‘With, for, or by refugees? Practical and ethical challenges of participatory research’ Dr Kate Pincock, Overseas Development Institute and William Bakunzi, Independent Researcher
Trinity Term 2021 Seminar Series
Convener: Dr Evan Easton-Calabria
Driven by efforts to recognize the agency of refugees and thus the importance of their participation in research about their lives, refugees are increasingly being engaged to work as collaborators and assistants during research in refugee camps and settlements. Yet whilst refugees’ involvement in research about their lives is often framed as an ethical imperative, a growing body of work calls attention to the harmful consequences for refugees of participation. Drawing on our experiences of carrying out research in Nakivale settlement in Uganda in 2017, we reflect upon some challenges that fieldworkers and refugee researchers experience in attempting to undertake collaborative research, specifically focusing on the power dynamics which characterise research relationships. We reflect on the implications for ethical research with refugees and make some practical suggestions based on our experiences.
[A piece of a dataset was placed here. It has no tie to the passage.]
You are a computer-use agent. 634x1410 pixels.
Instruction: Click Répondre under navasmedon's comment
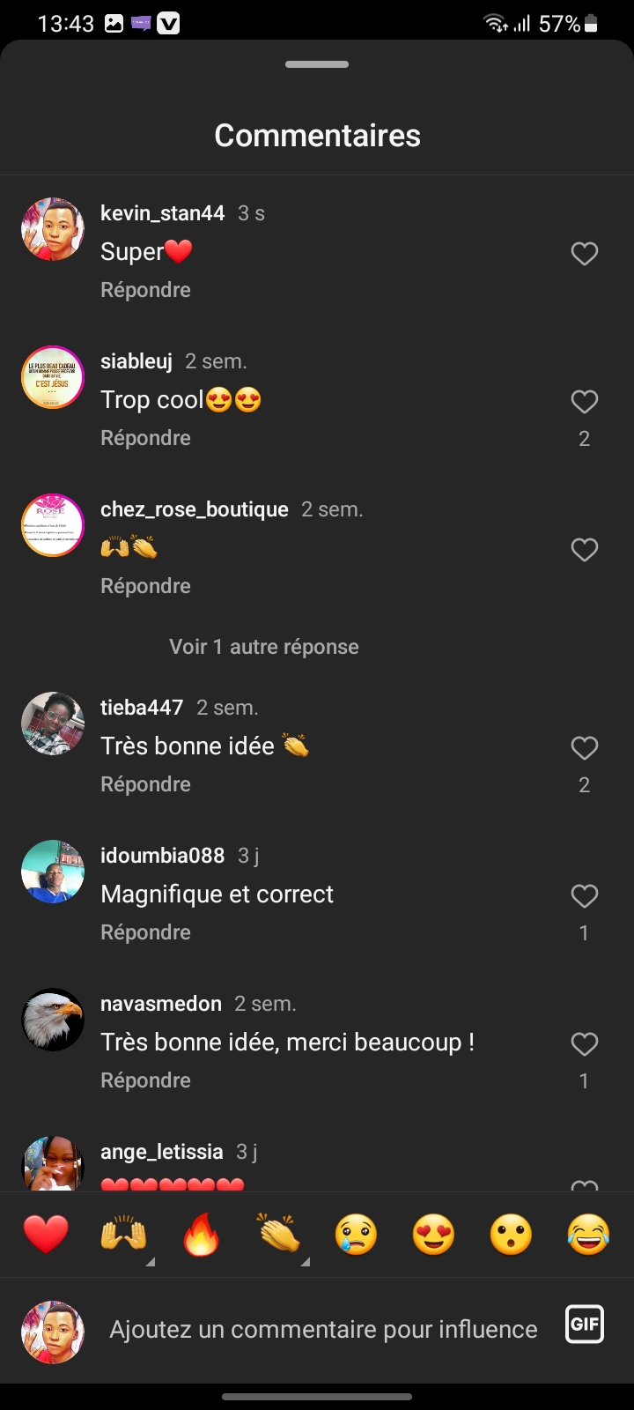point(146,1080)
This public seminar series aims to examine research on refugees and forced migration within the broader localisation agenda, as well as methodological attempts to ‘localise’ refugee research through co-creating and co-conducting research with refugees and local hosts. Through a blend of practically-, methodologically-, and theoretically-focused seminars, this series aims to present current research designs and methodologies involving refugee and local researchers, and the challenges and opportunities that lie therein, as well as theoretical work reflecting on issues of ethics and power. Concomitant with these discussions will be ongoing examinations of the relationship between advocacy and scholarship, and the extent to which both can and should be met together.